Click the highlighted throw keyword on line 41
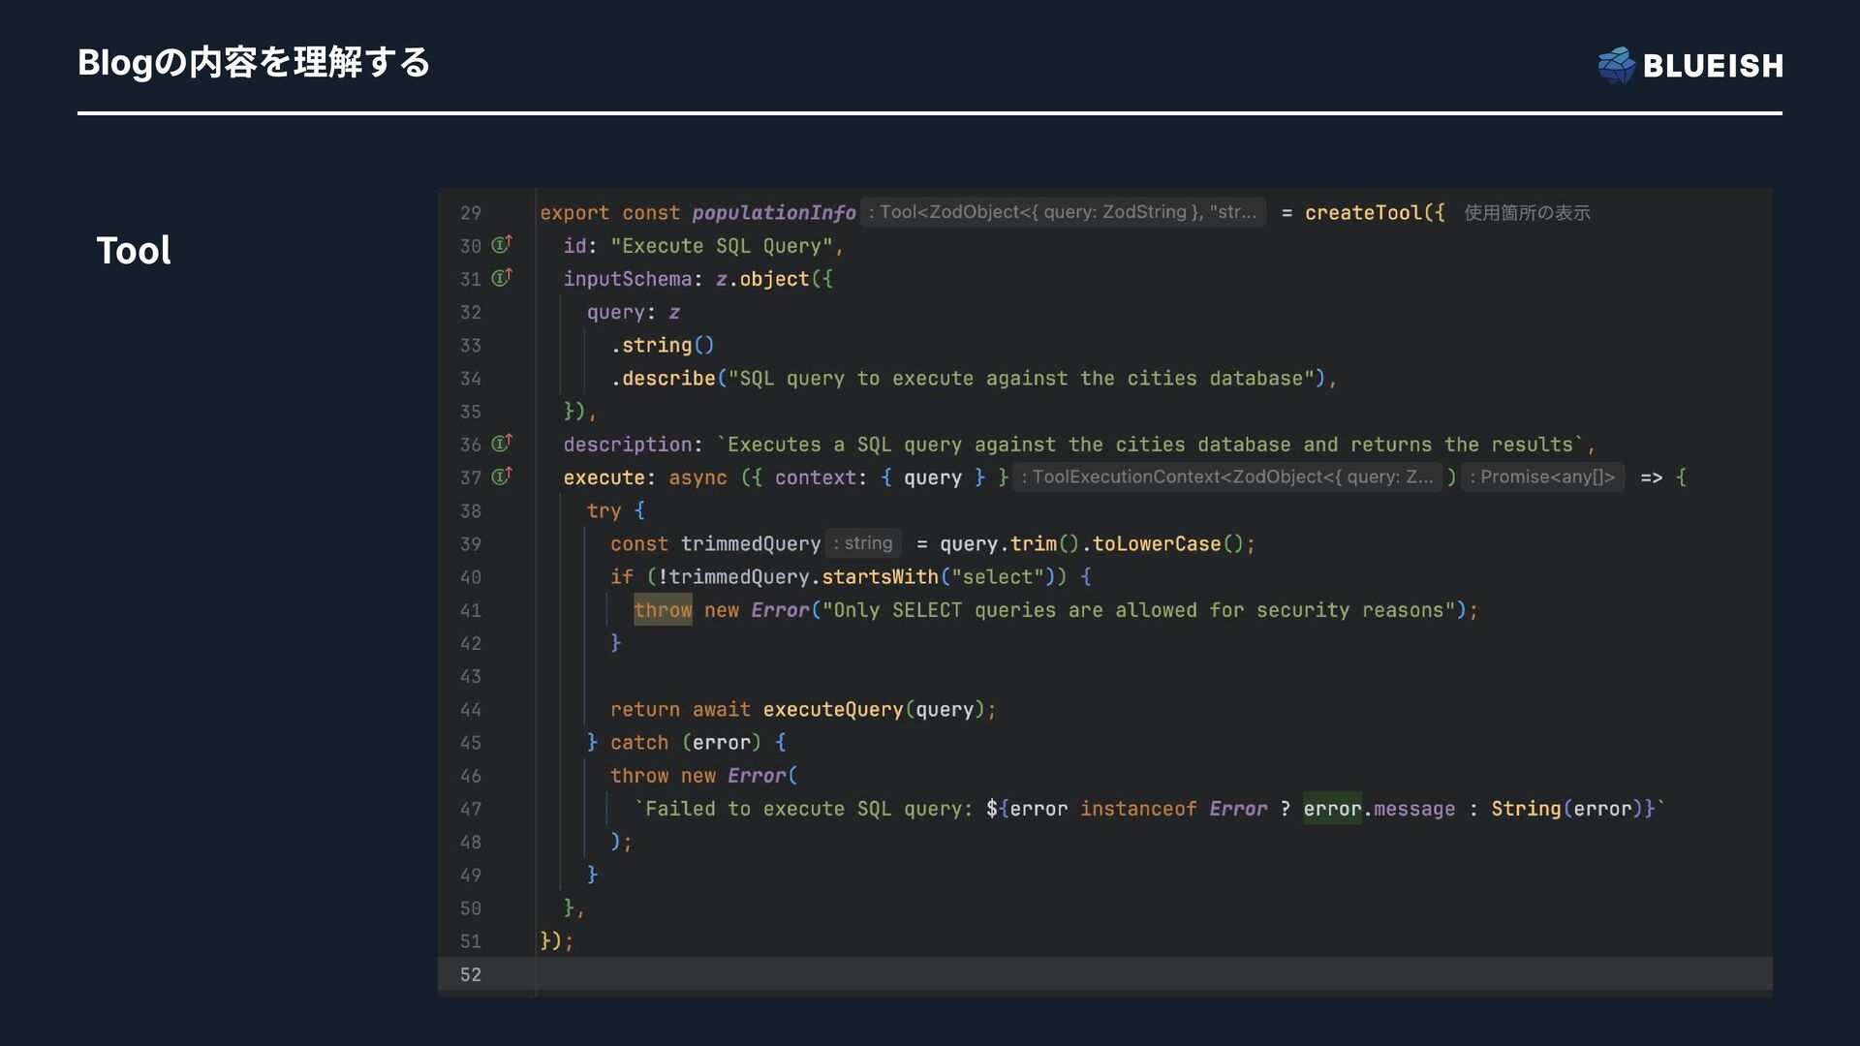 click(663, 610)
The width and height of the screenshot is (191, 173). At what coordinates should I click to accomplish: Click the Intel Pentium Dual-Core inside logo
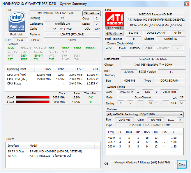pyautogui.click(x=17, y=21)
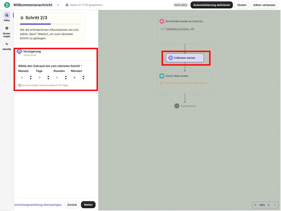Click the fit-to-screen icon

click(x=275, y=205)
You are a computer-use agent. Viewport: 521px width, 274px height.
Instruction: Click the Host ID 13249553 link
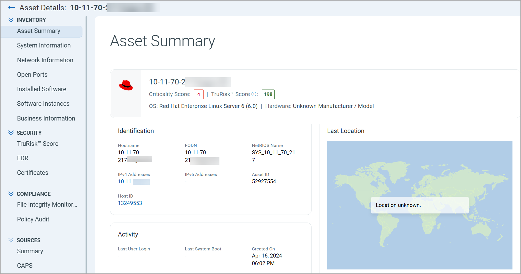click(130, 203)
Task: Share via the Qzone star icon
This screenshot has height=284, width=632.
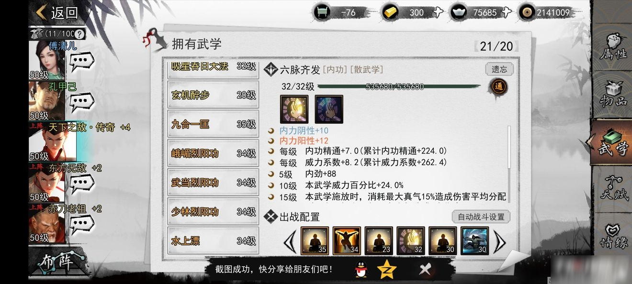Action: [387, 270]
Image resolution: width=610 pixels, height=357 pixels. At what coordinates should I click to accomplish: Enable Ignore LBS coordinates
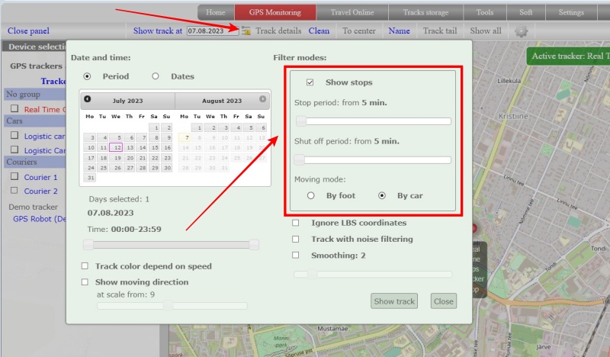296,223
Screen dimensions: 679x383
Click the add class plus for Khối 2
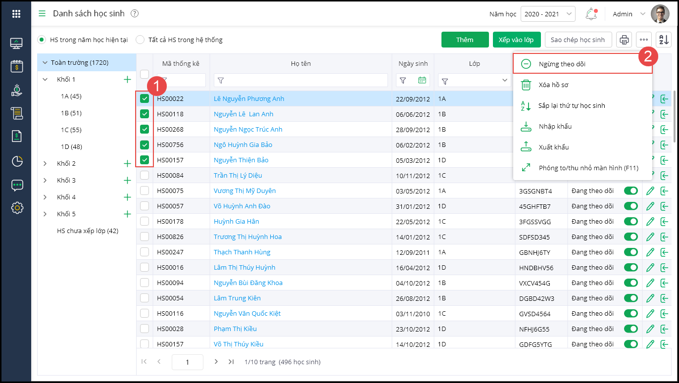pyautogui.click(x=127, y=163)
--------------------------------
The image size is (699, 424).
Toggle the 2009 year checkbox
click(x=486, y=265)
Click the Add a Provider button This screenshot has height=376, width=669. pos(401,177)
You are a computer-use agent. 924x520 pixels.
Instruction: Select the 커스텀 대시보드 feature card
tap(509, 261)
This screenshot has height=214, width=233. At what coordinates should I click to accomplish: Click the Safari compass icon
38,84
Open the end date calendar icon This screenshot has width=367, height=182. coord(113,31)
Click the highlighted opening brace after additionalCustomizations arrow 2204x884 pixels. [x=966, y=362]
--------------------------------
THE TASK:
Retype the lines from the one containing "Click the highlighted throw" through the one containing "click(130, 203)", both included, leaving out the pictures.

FINAL RESULT:
Click the highlighted throw keyword on line 41
 click(663, 610)
The width and height of the screenshot is (191, 173). At what coordinates should I click to accomplish: Click the Intel Pentium Dual-Core inside logo
pyautogui.click(x=17, y=21)
Click the fit-to-screen icon

click(x=275, y=205)
You are a computer-use agent. Viewport: 521px width, 274px height.
Instruction: Click the Host ID 13249553 link
click(130, 203)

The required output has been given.